The first foreign policy task for the United States, he said, is to help build an undivided and democratic Europe.

"To that end," Clinton said, "we must expand NATO by 1999 so that countries that were once our adversaries can become our allies." At the same time, he said NATO and the United States must build a stable partnership with a democratic Russia.

The 16-member military alliance created in 1949 plans to issue invitations for membership to some Central and Eastern European countries this summer when alliance leaders meet in Madrid. The first candidates are expected to be the Czech Republic, Hungary and Poland. NATO and the United States have made it clear that these will not be the last members, since several other countries, including Estonia, Latvia, Lithuania, Romania, Slovakia and Slovenia have expressed interest in joining as soon as possible.
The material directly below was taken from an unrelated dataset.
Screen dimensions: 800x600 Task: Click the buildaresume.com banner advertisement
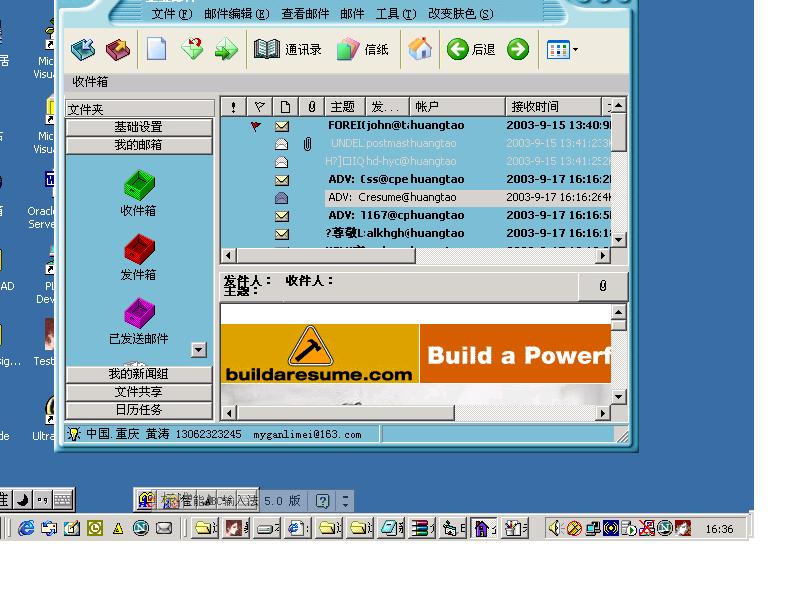415,355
Russia, however, is strongly opposed to expansion. Prime Minister Viktor Chernomyrdin warned Monday that Russia's relations with the West might worsen dramatically unless some concessions are made to Moscow. Chernomyrdin will be in the U.S. at the end of this week for a regularly scheduled meeting of the bilateral commission he chairs with Vice President Al Gore. However, the issue of alliance expansion is certain to be discussed. NATO and Russia are also trying to negotiate a new relationship based on a charter.

NATO expansion is not controversial in Congress, but there are likely to be discussions about how it will be financed and what Washington's share will be.
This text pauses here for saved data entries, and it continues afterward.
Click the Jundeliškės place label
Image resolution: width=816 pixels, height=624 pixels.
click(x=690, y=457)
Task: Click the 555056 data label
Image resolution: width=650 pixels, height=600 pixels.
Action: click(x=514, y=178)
"An expanded NATO is good for America," Clinton said. "And a Europe in which all democracies define their future not in terms of what they can do to each other, but in terms of what they can do together for the good of all, that kind of Europe is good for America."

While Congressional support for NATO expansion is practically certain, backing for another Clinton foreign policy priority -- Senate approval of the international Chemical Weapons Convention -- is not.
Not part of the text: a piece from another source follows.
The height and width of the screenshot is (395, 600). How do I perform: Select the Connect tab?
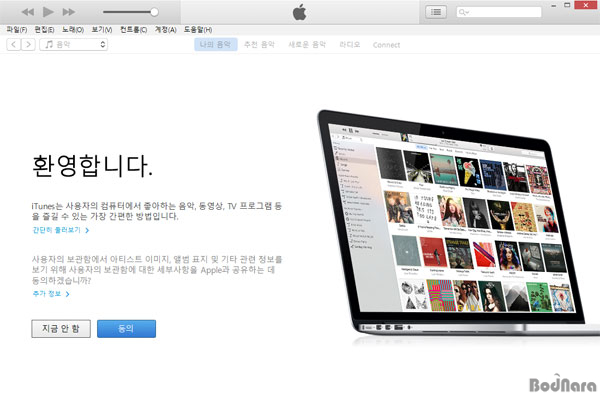386,45
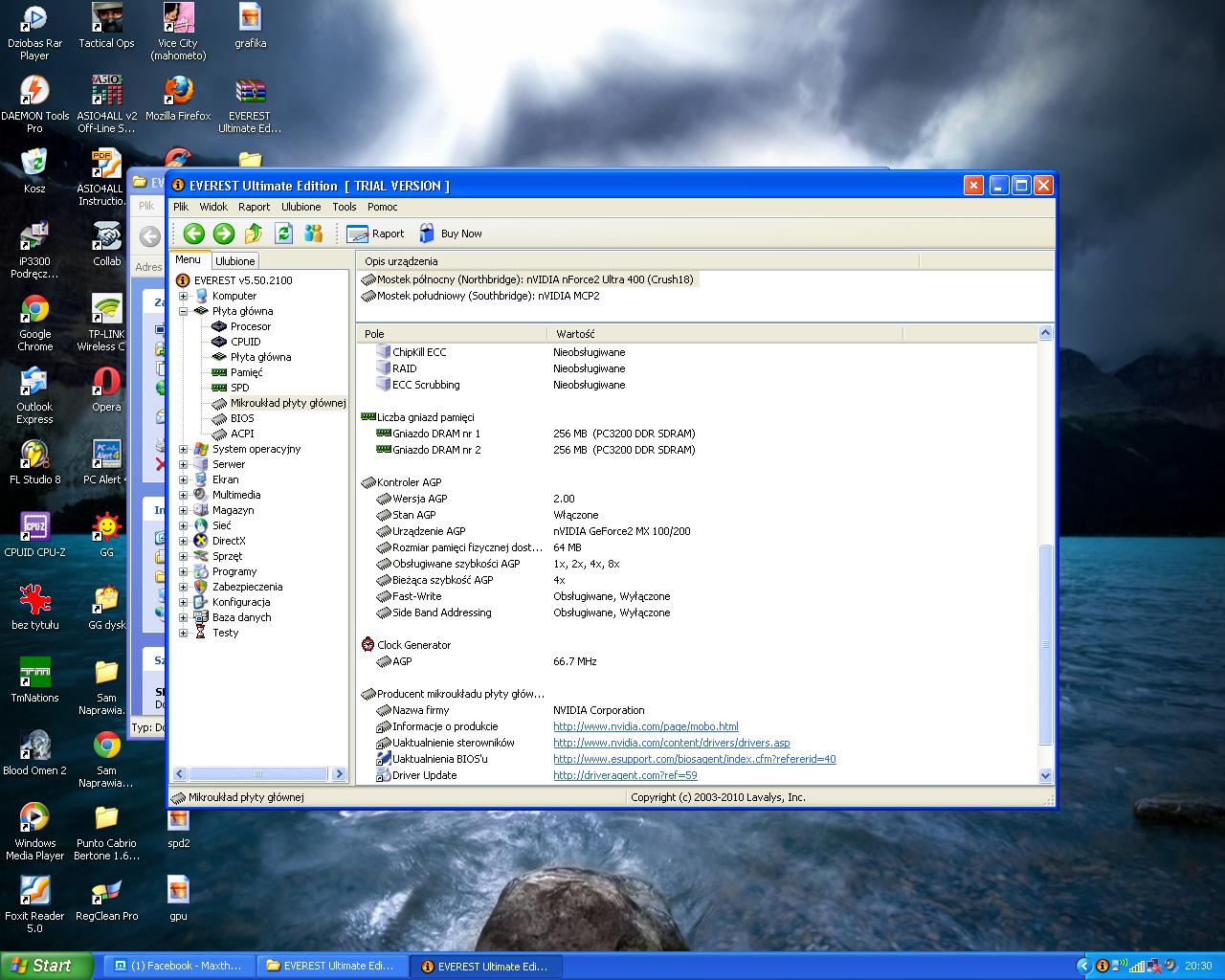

"We must rise to a new test of leadership, ratifying the Chemical Weapons Convention," Clinton said. "It will make our troops safer from chemical attack. It will help us fight terrorism."

The treaty goes into force on April 29, with or without U.S. participation. The Senate must give its approval for the United States to sign on, and Clinton said that if it does not, "we will lose the chance to have Americans leading and enforcing this effort."

However, the treaty faces a tough battle in the Senate. Senate Foreign Relations Committee Chairman Jesse Helms (R-North Carolina), has stated that he will continue his opposition to approval. Helms can block debate on the issue. He is opposed to some elements of the treaty, but he also wants to use his power to bargain with the Administration for other changes he wants in the U.S. foreign policy machinery.

In a letter to Senate Majority Leader Trent Lott (R-Mississippi), Helms said he will insist upon a reorganization and a reduction of the foreign policy bureaucracy and legislation that will force a reorganization of the United Nations.

In his speech, Clinton asked the Congress to pay the country's membership arrears to the United Nations. The United States owes the world body more than $1 billion in late dues, but Helms and many other senators view the UN as a bloated bureaucracy with anti-American tendencies, and they do not want to pay up until what they consider to be reforms are made.

Clinton told the Congress, however, that, "every dollar we devote to preventing conflicts, to promoting democracy, to stopping the spread of disease and starvation, brings a sure return in security and savings." U.S. foreign affairs spending, Clinton said, is just one percent of the U.S. budget.

"A farsighted America moved the world to a better place these last 50 years," Clinton said. "And it can do so for another 50 years. But a shortsighted America will soon find its words falling on deaf ears all around the world."